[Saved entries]
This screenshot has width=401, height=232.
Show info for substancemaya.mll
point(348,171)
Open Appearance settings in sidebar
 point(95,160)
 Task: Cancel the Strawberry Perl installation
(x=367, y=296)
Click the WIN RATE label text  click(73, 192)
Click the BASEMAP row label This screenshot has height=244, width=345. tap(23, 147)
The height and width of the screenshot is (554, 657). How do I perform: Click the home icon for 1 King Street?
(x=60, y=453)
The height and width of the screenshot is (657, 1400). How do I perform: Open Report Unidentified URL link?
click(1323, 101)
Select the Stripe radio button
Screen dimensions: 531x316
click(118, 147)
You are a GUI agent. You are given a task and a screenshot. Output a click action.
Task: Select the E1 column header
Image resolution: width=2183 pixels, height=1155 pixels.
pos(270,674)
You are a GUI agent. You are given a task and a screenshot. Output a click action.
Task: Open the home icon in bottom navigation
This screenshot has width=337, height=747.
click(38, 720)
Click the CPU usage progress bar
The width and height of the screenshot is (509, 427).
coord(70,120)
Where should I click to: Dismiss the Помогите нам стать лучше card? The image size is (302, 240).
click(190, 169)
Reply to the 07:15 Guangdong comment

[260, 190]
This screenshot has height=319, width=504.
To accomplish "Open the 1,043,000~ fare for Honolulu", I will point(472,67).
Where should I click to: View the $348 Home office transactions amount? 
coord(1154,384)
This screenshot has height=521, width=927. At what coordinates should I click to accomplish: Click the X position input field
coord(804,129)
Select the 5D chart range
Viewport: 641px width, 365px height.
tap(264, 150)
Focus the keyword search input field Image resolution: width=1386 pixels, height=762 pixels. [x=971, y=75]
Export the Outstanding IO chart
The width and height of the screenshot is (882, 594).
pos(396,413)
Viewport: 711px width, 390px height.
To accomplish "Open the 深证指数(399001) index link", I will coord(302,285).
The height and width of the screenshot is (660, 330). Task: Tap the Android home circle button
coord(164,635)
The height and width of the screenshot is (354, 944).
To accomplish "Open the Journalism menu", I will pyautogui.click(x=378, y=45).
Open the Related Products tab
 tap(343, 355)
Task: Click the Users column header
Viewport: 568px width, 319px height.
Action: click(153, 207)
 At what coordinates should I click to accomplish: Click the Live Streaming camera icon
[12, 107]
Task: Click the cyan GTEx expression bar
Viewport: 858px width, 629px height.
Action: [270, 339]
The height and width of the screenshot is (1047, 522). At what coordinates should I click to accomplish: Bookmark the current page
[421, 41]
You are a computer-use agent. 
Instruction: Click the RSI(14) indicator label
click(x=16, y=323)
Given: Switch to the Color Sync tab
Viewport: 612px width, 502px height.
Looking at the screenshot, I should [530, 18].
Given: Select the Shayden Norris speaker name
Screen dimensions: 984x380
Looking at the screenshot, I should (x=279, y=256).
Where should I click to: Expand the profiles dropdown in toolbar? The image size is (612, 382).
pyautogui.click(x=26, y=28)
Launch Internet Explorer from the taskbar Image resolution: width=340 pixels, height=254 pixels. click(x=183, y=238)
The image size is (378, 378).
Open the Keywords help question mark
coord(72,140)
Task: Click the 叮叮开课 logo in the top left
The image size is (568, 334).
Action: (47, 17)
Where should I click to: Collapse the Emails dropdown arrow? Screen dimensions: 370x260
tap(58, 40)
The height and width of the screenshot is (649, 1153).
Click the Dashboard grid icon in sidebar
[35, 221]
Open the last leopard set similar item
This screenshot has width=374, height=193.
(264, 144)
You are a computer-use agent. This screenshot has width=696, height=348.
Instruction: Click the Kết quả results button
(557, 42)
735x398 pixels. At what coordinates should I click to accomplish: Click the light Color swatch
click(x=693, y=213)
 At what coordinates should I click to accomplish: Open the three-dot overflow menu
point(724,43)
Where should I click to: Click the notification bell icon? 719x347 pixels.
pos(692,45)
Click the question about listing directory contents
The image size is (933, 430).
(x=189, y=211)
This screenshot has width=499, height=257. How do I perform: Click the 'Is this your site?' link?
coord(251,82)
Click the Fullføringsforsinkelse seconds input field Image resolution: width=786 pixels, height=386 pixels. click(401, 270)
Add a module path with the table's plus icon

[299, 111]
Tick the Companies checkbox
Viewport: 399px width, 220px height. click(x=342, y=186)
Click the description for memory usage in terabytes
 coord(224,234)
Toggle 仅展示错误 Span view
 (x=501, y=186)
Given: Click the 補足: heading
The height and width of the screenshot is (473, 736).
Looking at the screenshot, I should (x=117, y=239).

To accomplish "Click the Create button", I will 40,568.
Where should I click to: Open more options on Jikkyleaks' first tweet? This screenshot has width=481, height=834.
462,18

■ The task ■
Copy out each line of the data above, exactly, if it lies between the line holding "Task: Click the 叮叮开课 logo in the top left" and the line holding "The height and width of the screenshot is (649, 1153).", inclusive; copy no other line.

■ Task response ■
Task: Click the 叮叮开课 logo in the top left
The image size is (568, 334).
Action: (47, 17)
Where should I click to: Collapse the Emails dropdown arrow? Screen dimensions: 370x260
tap(58, 40)
The height and width of the screenshot is (649, 1153).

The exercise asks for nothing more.